__KUTIPAN TEKS__
══════════════════════════════

Djawanews.com – Hari ini, 20 Juni, diperingati sebagai Hari Jadi Pemerintahan Kota Madiun. Seperti kota-kota lain di Indonesia, pemerintah kota Madiun memutuskan hari jadi berdasar pada kajian sejarah yang telah dilakukan.
Saat melakukan kajian, konteks sejarah sering jadi perselisihan. Beberapa kota di Indonesia juga memiliki perselisihan semacam ini. Seperti yang terjadi saat menentukan Hari Jadi Sleman, perselisihan sejarah juga terjadi saat menentukan Hari Jadi Kota Madiun.
Sejarah Singkat Kota Madiun
Kota Madiun pada dasarnya telah ada sejak era Kesultanan Mataram. Di era ini pusat pemerintahannya berada di wilayah Kutho Miring, wilayah kelurahan Demangan.

══════════════════════════════

__YANG HARUS DIKERJAKAN__
1) Menurut kutipan tentang Kota Madiun, di wilayah mana pusat pemerintahan berada pada era Kesultanan Mataram?
2) Lanjutkan kutipan tentang Kota Madiun dari kalimat terakhirnya.
Item yang tercantum di bawah ini tidak diperlukan.

══════════════════════════════

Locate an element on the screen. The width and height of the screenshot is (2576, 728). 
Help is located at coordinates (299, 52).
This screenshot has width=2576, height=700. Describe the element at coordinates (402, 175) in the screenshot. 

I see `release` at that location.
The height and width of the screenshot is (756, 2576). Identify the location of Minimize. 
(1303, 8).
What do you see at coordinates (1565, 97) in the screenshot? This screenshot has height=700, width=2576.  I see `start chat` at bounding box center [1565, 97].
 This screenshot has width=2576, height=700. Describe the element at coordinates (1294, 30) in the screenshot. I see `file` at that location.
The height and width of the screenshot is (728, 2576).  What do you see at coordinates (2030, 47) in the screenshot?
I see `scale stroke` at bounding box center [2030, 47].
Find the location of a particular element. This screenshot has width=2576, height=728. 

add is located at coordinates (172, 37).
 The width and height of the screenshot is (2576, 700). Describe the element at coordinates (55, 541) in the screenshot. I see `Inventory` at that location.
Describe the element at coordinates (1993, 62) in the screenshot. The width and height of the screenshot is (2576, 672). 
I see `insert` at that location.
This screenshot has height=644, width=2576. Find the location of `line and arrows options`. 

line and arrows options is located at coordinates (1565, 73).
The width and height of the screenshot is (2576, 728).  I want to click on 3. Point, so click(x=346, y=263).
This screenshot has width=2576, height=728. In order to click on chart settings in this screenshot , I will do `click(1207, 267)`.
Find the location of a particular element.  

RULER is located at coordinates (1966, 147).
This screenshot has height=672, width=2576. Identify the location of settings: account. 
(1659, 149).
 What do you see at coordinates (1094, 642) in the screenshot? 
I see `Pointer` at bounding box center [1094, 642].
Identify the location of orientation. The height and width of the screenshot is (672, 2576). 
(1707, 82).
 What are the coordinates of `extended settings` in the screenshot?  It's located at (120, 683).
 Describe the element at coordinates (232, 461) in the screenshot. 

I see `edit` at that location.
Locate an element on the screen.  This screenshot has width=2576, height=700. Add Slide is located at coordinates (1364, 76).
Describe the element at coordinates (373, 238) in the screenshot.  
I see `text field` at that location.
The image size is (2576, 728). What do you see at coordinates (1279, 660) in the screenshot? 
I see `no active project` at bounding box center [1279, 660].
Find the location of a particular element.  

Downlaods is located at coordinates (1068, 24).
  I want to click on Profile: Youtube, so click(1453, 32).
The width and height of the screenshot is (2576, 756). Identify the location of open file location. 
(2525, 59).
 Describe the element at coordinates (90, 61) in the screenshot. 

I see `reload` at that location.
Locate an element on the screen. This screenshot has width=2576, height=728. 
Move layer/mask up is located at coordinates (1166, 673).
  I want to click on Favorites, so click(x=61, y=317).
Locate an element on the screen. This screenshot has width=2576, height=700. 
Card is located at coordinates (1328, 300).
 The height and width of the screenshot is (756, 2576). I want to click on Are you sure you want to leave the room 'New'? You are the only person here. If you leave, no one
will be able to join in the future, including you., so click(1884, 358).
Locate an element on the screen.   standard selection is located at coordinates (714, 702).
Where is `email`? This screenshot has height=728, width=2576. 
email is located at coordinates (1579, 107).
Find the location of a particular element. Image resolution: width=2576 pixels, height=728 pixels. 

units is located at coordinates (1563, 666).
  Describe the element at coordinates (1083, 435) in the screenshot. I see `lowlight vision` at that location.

══════════════════════════════

__HASIL LATIHAN__
1) Pusat pemerintahannya berada di wilayah Kutho Miring, wilayah kelurahan Demangan.

2)
Potensi besar yang dimiliki kota itu membuat Madiun kerap diperebutkan. Beberapa kali pemberontakan terjadi. Mengutip dari situs resmi Kota Madiun, Kasultanan Madiun sempat menitahkan kepada Bupati Mancanegara Timur untuk memadamkan pemberontakan yang terjadi di Purabaya.
Sebagai informasi, Bupati Mancanegara Timur memiliki banyak julukan. Di beberapa sumber ia disebut dengan Pangeran Timur, ada pula yang menyebutnya sebagai Pangeran Ronggo Jumeno, dan Panembahan Mediyun. Yang jelas ia diangkat sebagai bupati di Purabaya pada tanggal 18 Juli 1568.
Purabaya ini yang dinilai menjadi cikal bakal Kota Madiun.

Makam Pangeran Timur atau Pangeran Ronggo Jumeno (mazmuzie.blogspot)
Bagi sebagian orang, diangkatnya Pangeran Timur sebagai Bupati bisa jadi penanda alternatif dalam menentukan Hari Jadi Pemerintahan Kota Madiun. Sayangnya Pemkot Madiun memiliki patokan lain dalam menentukan hari jadinya.
Hari Jadi Pemerintahan Kota Madiun saat ini didasarkan pada peraturan yang dibuat oleh Belanda yang telah diputuskan dalam Peraturan Daerah Kota Madiun No. 17 Tahun 2003 tentang Penetapan Hari Jadi Pemerintahan Kota Madiun.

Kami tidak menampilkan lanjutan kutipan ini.